Rephrasing and typos

Hello,

In Encoding of categorical variables notebook, in Handling categorical data section, the last sentence of the Identify categorical variables paragraph is unclear because of the use of two “because”:

Because in this notebook we will use "education" because it represents the original data.

I guess the first one should be dropped.

In Encoding ordinal categories paragraph, I think there is a missing ‘s’:

However, be careful when applying this encoding strategy: using this integer representation leads downstream predictive models to assume that the values are ordered (0 < 1 < 2 < 3… for instance).

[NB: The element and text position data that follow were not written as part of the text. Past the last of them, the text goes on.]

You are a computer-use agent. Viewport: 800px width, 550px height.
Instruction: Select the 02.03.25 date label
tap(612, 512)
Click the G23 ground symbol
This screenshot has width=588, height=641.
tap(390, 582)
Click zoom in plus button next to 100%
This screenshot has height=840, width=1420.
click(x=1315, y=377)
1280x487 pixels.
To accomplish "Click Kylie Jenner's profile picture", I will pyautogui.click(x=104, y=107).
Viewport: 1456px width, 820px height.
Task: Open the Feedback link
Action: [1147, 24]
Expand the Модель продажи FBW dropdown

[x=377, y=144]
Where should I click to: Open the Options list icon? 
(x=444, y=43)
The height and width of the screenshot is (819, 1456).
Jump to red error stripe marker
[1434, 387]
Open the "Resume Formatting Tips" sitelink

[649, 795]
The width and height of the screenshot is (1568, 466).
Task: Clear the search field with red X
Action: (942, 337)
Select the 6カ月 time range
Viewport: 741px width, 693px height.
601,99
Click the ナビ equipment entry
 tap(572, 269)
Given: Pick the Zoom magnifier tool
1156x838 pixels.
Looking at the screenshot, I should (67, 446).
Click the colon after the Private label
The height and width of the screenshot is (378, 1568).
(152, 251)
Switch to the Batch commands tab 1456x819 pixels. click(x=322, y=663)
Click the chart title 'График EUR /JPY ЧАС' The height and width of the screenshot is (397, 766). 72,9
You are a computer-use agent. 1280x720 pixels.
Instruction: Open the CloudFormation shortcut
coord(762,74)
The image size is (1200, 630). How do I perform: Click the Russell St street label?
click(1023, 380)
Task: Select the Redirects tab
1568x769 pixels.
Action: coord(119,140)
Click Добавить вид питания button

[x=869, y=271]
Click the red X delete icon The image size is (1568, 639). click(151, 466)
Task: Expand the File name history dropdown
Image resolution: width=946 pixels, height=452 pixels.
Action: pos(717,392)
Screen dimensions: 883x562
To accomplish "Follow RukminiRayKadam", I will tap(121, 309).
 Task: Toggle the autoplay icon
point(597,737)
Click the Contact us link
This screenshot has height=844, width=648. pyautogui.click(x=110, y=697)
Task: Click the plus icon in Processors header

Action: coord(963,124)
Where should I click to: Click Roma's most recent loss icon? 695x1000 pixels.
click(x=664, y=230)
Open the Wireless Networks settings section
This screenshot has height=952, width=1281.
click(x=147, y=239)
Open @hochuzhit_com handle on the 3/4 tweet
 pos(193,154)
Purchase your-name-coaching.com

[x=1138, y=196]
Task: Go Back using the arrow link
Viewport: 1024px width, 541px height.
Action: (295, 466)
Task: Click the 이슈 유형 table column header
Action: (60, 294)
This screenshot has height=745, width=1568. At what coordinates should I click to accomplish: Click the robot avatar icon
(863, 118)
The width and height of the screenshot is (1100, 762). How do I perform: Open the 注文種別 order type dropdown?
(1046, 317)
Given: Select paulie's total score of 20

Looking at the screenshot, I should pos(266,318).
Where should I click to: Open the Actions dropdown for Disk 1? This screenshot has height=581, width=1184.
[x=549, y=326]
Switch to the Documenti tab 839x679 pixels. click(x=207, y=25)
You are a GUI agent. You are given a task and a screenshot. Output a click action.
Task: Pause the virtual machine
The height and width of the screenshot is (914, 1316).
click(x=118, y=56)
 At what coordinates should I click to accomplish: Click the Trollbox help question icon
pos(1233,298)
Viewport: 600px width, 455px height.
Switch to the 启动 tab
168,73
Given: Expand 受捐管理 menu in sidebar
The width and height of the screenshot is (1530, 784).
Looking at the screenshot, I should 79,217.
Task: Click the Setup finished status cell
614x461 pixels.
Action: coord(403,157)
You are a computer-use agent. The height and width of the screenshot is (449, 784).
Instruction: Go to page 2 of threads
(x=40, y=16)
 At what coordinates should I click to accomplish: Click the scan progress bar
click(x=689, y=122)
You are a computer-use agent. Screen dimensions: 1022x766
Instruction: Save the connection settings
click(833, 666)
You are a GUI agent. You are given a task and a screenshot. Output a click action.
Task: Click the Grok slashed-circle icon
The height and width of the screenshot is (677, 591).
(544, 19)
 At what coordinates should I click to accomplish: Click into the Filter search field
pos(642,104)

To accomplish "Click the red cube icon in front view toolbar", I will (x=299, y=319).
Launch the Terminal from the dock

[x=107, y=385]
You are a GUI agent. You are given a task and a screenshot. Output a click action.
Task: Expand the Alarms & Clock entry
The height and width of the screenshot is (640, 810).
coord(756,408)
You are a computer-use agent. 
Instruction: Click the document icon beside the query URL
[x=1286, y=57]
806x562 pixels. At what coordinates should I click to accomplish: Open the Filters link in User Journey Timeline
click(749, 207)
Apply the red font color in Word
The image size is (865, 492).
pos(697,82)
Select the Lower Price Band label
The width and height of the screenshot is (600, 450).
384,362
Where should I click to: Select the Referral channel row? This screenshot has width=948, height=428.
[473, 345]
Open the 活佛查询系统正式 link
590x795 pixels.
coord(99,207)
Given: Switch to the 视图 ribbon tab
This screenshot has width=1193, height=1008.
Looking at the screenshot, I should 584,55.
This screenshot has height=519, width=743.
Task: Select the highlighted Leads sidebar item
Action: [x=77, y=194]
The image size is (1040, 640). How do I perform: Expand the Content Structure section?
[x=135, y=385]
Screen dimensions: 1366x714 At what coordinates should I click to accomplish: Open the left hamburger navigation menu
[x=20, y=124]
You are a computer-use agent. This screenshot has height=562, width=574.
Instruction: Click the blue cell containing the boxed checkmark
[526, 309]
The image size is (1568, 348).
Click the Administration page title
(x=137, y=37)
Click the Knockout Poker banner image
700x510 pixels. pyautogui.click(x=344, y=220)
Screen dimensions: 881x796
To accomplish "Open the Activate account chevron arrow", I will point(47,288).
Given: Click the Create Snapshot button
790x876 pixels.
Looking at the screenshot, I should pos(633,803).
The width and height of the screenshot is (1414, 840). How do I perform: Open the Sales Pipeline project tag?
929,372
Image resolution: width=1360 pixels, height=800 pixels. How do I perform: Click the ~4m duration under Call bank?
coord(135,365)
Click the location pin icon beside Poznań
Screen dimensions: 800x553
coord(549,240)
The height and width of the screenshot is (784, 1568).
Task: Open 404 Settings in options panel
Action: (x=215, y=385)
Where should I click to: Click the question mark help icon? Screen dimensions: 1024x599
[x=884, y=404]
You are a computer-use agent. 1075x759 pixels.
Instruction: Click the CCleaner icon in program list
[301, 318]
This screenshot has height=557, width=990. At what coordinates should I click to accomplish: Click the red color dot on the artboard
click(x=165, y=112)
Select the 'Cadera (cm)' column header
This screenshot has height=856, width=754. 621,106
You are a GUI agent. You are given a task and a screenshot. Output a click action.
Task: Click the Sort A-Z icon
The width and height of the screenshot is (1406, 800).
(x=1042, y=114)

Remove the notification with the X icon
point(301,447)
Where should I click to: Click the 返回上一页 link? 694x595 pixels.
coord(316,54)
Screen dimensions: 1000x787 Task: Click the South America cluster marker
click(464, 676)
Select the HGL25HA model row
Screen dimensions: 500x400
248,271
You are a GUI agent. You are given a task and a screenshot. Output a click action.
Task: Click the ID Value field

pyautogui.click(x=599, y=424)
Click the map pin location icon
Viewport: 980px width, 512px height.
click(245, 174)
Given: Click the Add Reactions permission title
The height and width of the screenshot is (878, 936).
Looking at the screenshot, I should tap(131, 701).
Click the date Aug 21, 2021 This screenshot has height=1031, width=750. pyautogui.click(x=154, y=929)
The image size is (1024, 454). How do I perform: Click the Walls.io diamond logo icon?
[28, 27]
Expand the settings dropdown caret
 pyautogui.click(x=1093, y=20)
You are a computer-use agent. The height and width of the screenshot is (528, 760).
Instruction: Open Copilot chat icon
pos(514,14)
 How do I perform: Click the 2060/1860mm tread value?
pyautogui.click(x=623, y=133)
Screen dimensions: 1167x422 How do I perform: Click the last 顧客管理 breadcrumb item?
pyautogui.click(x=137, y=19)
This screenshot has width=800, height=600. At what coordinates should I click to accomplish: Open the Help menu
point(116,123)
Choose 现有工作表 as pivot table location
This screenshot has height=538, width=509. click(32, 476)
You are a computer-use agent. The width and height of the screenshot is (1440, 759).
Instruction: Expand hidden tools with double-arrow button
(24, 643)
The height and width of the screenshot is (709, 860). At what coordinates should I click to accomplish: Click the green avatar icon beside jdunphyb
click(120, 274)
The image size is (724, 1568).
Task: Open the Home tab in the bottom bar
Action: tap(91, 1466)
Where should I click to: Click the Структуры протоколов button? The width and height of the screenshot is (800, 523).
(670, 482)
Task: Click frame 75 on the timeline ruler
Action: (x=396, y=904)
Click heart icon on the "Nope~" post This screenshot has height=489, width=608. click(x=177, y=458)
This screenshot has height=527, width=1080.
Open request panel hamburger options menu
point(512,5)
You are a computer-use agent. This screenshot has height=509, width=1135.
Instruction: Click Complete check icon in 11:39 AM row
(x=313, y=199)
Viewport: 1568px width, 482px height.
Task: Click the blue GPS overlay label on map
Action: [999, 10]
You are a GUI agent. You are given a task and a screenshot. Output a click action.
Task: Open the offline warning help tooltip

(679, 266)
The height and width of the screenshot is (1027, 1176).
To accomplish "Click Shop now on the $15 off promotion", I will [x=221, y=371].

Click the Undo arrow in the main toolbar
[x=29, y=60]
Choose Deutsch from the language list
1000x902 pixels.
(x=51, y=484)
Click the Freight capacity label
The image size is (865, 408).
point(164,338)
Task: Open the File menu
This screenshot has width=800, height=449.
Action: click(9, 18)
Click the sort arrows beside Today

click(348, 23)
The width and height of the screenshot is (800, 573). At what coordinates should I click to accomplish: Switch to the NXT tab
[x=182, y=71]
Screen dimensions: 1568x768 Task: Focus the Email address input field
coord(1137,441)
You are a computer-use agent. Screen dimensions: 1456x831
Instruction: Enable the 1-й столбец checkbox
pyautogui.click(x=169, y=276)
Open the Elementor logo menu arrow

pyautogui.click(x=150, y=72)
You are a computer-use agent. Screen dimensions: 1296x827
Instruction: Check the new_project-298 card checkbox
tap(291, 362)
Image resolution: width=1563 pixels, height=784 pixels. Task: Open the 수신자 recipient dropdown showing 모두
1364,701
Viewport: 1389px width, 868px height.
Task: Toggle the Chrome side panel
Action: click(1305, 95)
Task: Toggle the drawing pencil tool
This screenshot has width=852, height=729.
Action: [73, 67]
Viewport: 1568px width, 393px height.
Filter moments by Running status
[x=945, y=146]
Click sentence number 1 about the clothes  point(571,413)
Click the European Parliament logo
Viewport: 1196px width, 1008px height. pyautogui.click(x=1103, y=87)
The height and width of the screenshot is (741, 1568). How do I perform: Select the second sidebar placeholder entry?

Same thing in following Encoding nominal categories paragraph, plus a missing ‘n’ in “downstream”:

OneHotEncoder is an alternative encoder that prevents the downstream models to make a false assumption about the ordering of categories.

In some following code cell,
print(f"The dataset encoded contains {data_encoded.shape[1]} features")
should be
print(f"The encoded dataset contains {data_encoded.shape[1]} features")

In Evaluate our predictive pipeline paragraph:
Shouldn’t

We see that the Holand-Netherlands category is occuring rarely.

be

We see that the Holand-Netherlands category is rarely occurring.

A little later:

In scikit-learn, there is two solutions to bypass this issue:

should be

In scikit-learn, there are two solutions to bypass this issue:

In the note following the creation of the pipeline:

Here, we need to increase the number of maximum iterations to obtain a fully converged LogisticRegression

And, in same note,

Contrary to numerical features, the one-hot encoded categorical features do not suffer from large variations and therefore increasing max_iter is the right thing to do.

Fixed thanks!